L’actionnaire qui dérange

 

Trois jours avant cette fameuse rencontre – gagnée par Ge/Servette – le conseil d’administration du LHC avait fait le choix de convoquer la presse pour dénoncer les errances de l’actionnaire majoritaire, un certain Hugh Quennec… Et le président Patrick de Preux et ses condisciples de jouer les vierges effarouchées en prétendant qu’ils n’avaient découvert qu’en 2015 l’identité de ce fameux actionnaire. Des propos qui ont fait sourire, jaune ou pas, dans les salons cosy où l’on cause hockey, un peu, et business, beaucoup.

 

Le directoire expliquera avoir pris la décision de mettre sur la place publique ces affaires internes car l’actionnaire ne lui semblait ni disposé ni en mesure de réaliser les investissements nécessaires. Le LHC se prépare à vivre une période de transition de deux ans, durant laquelle il va quitter ses murs. Le temps que la patinoire de Malley soit entièrement reconstruite. Il fallait donc mettre la pression sur Hugh Quennec. Pour qu’il quitte le navire, bien sûr.

 

La perspective de pouvoir s’appuyer sur une arène flambant neuve à l’horizon 2018 excite visiblement les appétits du côté de la capitale olympique. Au point de provoquer la panique au sein d’un conseil d’administration qui constate avec une certaine amertume qu’il ne pourra pas agir à sa guise. C’est donc un peu en désespoir de cause que le CA du LHC a choisi d’endosser le costume de chevalier blanc et de dire tout haut ce que tout le monde pensait tout bas.

MATÉRIEL PRÉSENTÉ —
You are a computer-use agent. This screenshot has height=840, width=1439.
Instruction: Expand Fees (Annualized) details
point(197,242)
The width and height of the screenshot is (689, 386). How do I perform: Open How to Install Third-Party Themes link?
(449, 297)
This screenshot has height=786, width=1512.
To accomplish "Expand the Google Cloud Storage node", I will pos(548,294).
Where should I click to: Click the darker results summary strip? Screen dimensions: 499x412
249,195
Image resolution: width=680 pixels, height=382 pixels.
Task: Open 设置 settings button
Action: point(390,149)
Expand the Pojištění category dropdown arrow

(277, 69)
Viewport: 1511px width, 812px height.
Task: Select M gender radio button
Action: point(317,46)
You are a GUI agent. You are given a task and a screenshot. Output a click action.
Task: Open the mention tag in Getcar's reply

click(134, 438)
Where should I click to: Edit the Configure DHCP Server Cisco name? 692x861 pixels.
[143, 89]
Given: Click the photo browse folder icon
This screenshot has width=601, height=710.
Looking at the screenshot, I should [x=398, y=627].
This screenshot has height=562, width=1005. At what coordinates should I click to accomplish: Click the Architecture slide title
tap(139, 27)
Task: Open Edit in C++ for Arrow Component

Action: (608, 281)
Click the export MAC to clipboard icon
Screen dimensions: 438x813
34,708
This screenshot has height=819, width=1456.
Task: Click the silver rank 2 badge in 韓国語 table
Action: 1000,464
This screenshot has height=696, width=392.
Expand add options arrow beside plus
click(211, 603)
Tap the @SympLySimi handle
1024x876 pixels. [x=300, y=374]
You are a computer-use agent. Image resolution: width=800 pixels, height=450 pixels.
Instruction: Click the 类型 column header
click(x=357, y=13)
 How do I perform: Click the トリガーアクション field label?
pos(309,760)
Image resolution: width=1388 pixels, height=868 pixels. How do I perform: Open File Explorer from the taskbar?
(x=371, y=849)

CONSIGNES —
1. Veuillez restituer à l’identique le passage du texte sur le LHC en commençant par « Le directoire expliquera » et en poursuivant jusqu’à « navire, bien sûr. ».
2. Répondez aux questions suivantes d’après le texte sur le LHC.
(a) Quel est le nom de l’actionnaire majoritaire dont le conseil d’administration dénonce les errances ?
(b) Combien de temps doit durer la période de transition que le LHC se prépare à vivre ?
(c) À quel horizon le club pourra-t-il s’appuyer sur une arène flambant neuve ?

RÉPONSES SUCCESSIVES —
1.
Le directoire expliquera avoir pris la décision de mettre sur la place publique ces affaires internes car l’actionnaire ne lui semblait ni disposé ni en mesure de réaliser les investissements nécessaires. Le LHC se prépare à vivre une période de transition de deux ans, durant laquelle il va quitter ses murs. Le temps que la patinoire de Malley soit entièrement reconstruite. Il fallait donc mettre la pression sur Hugh Quennec. Pour qu’il quitte le navire, bien sûr.

2.
(a) Hugh Quennec
(b) Deux ans
(c) 2018